[Opening EXTRACT section]
February 20, 2023

The General Assembly is working rapidly to complete its work by the scheduled Saturday, February 25th adjournment date. Both chambers adopted competing revisions to the introduced budget last week and all committees will complete action on legislation by Monday, February 20th.  While roughly 2000 pieces of legislation were introduced this session, so far only 370 of them have passed both chambers.  Many more will work through the legislative process this week. Budget negotiators have begun their work, though there is a great difference between the two spending plans, and last week some legislative leaders expressed doubts of reaching an agreement on time. The biggest disagreement between the House and Senate is over whether to reduce individual and corporate taxes this year. 


This year, rvatech has engaged the General Assembly on several pieces of legislation. The list below highlights a few specific policy areas in which we have engaged.  At the conclusion of the session, we will provide an update with the final actions from this year’s legislative session, including the final budget agreement. 


Procurement Reform

Senator Ruff introduced SB912 at the request of the state’s technology councils. Unfortunately, the legislation was referred to a procurement working group at the Department of General Services for review and recommendations for the 2024 session. This bill would have removed consideration of terms and conditions from the proposal stage and moved their consideration to the negotiation phase of the procurement. This is how liability provisions are currently handled in IT procurement, and would have resulted in treating all terms and conditions the same way.
[Closing EXTRACT section]
[Opening INFORMATION PROVIDED section]
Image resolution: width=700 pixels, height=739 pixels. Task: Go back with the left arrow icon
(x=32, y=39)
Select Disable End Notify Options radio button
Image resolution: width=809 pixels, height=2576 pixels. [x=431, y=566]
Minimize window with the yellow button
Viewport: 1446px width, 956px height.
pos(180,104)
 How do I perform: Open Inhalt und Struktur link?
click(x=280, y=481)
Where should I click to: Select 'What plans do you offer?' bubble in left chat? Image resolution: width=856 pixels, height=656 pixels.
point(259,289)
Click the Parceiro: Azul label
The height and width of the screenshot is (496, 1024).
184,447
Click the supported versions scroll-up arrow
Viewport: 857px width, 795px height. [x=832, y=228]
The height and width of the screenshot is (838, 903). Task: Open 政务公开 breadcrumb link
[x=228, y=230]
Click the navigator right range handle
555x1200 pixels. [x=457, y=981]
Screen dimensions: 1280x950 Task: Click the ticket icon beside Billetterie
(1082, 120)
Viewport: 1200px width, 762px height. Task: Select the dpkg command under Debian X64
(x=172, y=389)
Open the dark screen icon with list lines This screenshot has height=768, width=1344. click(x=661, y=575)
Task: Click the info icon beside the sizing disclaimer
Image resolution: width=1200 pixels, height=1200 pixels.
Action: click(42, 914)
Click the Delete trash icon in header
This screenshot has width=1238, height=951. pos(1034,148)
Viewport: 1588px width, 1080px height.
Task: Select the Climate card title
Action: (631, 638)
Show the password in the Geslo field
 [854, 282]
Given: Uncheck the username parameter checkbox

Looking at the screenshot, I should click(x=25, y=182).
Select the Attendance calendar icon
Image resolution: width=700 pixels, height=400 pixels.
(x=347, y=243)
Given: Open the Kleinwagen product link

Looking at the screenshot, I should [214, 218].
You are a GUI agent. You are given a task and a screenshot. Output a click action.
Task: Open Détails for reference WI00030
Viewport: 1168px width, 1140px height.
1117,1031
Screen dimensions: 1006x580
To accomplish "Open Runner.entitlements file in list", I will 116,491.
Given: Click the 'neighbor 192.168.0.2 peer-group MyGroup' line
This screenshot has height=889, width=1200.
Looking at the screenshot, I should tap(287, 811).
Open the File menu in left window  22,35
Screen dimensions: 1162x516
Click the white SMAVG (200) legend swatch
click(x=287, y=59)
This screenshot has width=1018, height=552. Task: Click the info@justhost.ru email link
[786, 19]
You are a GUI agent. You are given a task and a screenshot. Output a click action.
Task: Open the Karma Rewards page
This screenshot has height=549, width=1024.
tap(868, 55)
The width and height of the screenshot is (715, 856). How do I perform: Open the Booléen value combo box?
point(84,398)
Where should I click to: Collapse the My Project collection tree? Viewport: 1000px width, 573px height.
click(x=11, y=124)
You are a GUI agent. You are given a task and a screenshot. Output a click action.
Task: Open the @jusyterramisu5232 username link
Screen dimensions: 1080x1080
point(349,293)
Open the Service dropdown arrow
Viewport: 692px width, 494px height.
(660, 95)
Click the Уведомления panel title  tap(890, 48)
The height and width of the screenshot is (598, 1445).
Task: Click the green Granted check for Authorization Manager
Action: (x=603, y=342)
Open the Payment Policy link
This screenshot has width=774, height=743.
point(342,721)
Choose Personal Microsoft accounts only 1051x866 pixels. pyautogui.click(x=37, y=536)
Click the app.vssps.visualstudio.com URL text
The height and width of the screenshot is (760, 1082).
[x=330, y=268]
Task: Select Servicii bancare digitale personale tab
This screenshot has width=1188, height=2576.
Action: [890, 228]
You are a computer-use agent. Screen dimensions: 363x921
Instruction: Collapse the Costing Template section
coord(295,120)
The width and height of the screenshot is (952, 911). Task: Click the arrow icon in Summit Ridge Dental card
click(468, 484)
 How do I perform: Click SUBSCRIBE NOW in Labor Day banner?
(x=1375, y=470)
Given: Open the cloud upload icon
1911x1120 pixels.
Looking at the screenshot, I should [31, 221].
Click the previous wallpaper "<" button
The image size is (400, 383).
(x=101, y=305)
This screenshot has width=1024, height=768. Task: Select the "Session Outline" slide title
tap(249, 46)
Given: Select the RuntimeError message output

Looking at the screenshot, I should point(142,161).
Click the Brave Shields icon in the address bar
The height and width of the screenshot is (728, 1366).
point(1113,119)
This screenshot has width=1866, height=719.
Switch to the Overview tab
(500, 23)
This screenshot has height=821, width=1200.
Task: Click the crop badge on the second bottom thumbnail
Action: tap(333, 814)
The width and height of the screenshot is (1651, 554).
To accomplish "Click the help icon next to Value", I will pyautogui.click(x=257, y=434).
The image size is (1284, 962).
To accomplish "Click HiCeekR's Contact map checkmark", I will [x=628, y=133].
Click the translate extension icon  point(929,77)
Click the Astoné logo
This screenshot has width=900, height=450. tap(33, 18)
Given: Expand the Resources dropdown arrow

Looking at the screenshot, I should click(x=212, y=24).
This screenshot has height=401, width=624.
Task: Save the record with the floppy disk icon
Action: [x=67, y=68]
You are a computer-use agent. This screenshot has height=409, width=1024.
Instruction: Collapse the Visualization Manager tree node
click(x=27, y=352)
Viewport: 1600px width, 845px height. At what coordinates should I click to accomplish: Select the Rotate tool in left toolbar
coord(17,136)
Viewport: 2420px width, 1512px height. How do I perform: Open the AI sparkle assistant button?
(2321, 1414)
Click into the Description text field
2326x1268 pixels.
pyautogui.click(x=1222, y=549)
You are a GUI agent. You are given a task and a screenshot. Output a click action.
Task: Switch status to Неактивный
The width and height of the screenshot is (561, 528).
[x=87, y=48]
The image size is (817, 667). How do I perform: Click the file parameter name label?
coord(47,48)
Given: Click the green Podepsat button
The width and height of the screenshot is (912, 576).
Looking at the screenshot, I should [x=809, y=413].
[Closing INFORMATION PROVIDED section]
* BRIEF 1 *
Write out the part of the legislative update that begins with the words containing "The General Assembly is" and ends with "taxes this year.".
* BRIEF 2 *
In one to three sentences, explain what change SB912 would have made to procurement according to the legislative update, and what the update says that change would have resulted in.

* RESPONSE 1 *
The General Assembly is working rapidly to complete its work by the scheduled Saturday, February 25th adjournment date. Both chambers adopted competing revisions to the introduced budget last week and all committees will complete action on legislation by Monday, February 20th.  While roughly 2000 pieces of legislation were introduced this session, so far only 370 of them have passed both chambers.  Many more will work through the legislative process this week. Budget negotiators have begun their work, though there is a great difference between the two spending plans, and last week some legislative leaders expressed doubts of reaching an agreement on time. The biggest disagreement between the House and Senate is over whether to reduce individual and corporate taxes this year.

* RESPONSE 2 *
SB912 would have removed consideration of terms and conditions from the proposal stage and moved it to the negotiation phase of the procurement. Liability provisions are already handled this way in IT procurement, so the change would have resulted in treating all terms and conditions the same way.